§ **Instructions for the task**: Among the lines below, some may hold the word "Given"; state how many do, giving only the number.

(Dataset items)

========================

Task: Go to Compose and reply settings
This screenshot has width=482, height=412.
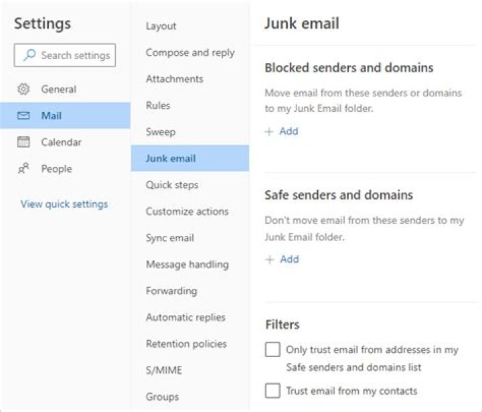Action: point(190,52)
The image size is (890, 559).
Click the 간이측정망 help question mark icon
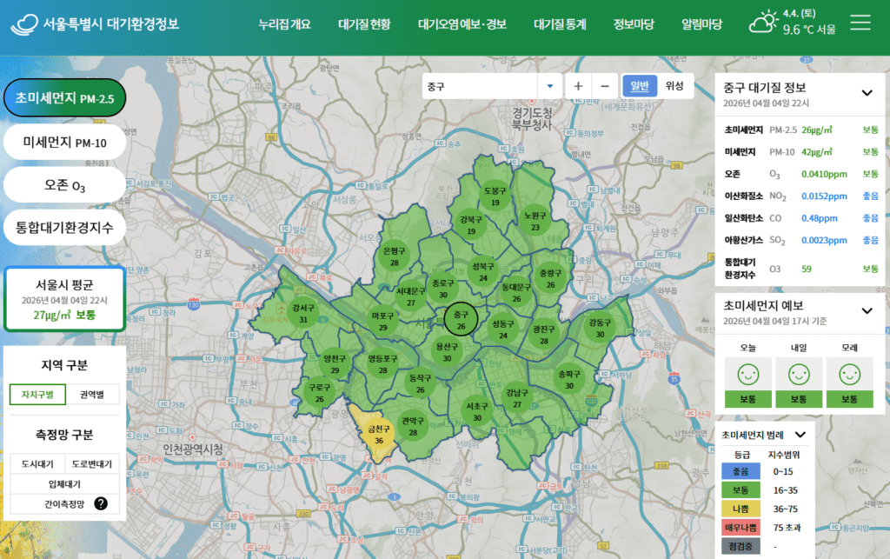click(x=101, y=503)
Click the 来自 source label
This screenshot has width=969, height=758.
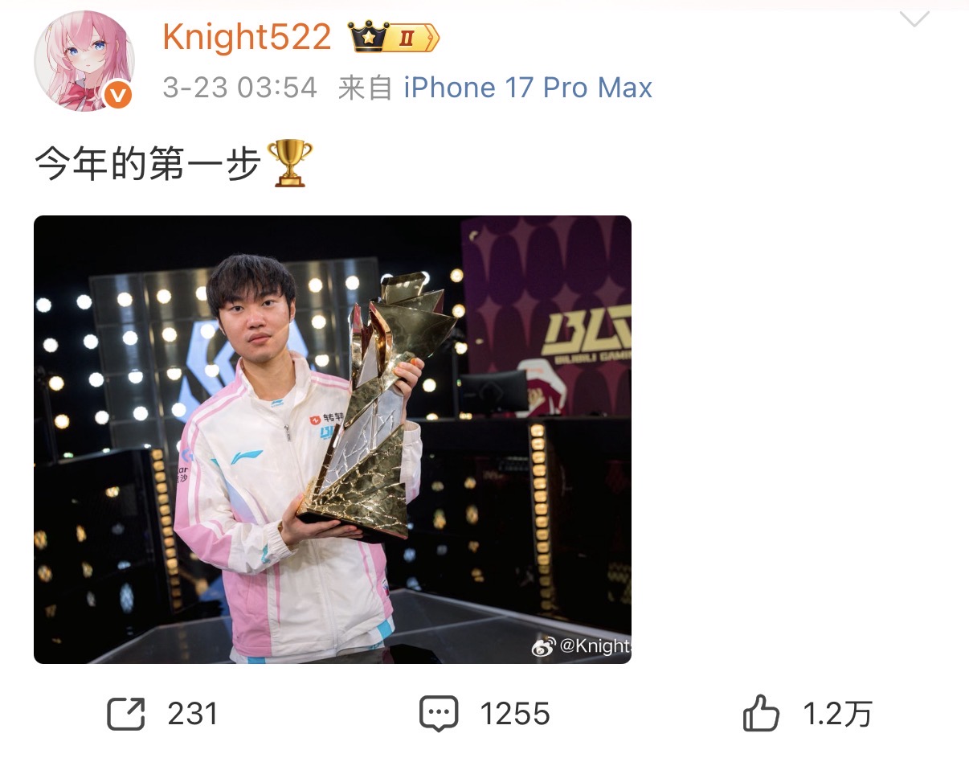tap(365, 88)
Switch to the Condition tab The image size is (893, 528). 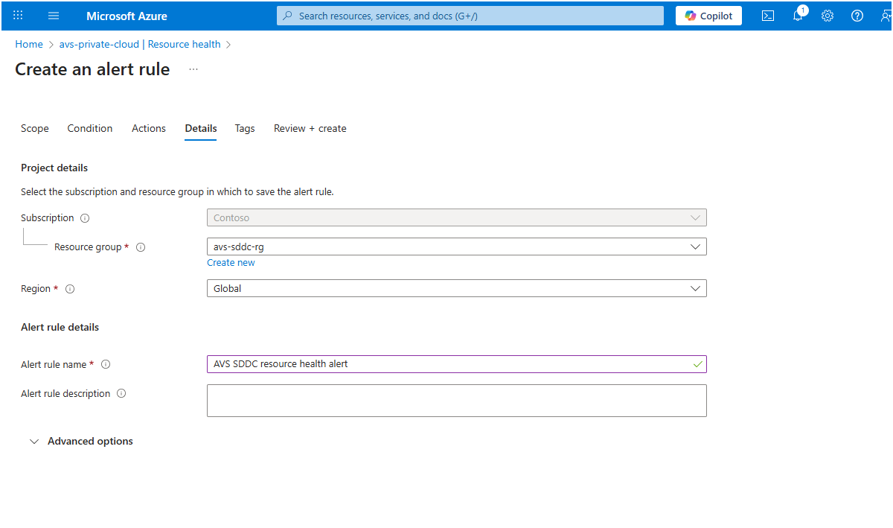click(x=90, y=128)
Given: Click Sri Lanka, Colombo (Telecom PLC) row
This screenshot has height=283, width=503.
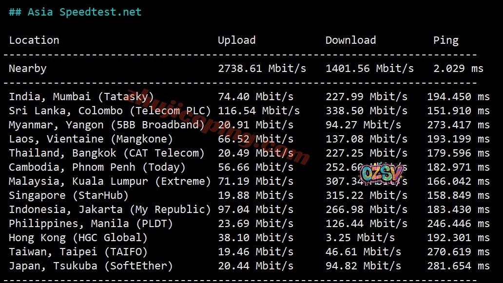Looking at the screenshot, I should (x=110, y=111).

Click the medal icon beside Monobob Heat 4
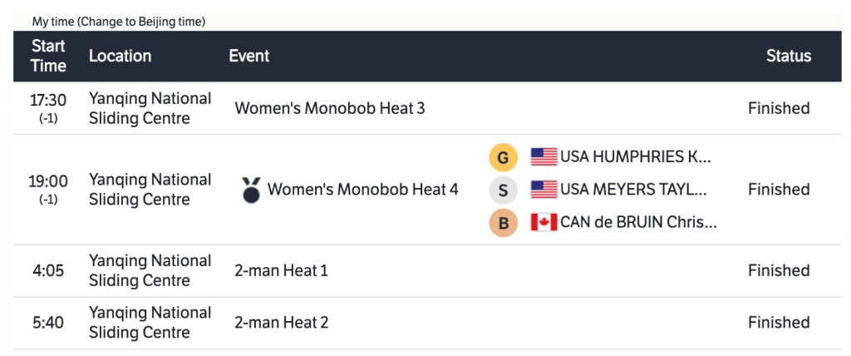pyautogui.click(x=250, y=190)
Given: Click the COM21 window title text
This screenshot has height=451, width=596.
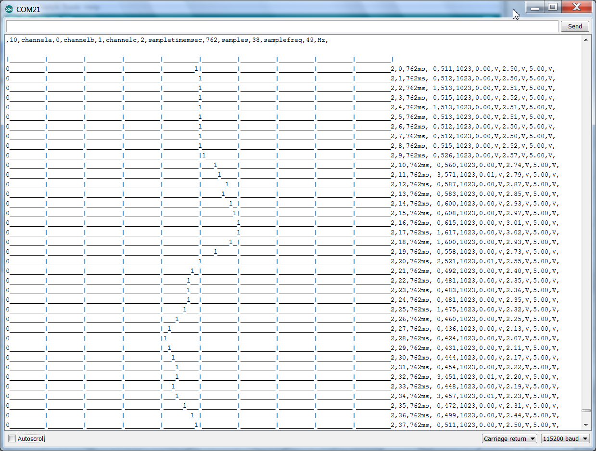Looking at the screenshot, I should pos(28,9).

========================

§ **Answer to the exercise**: 2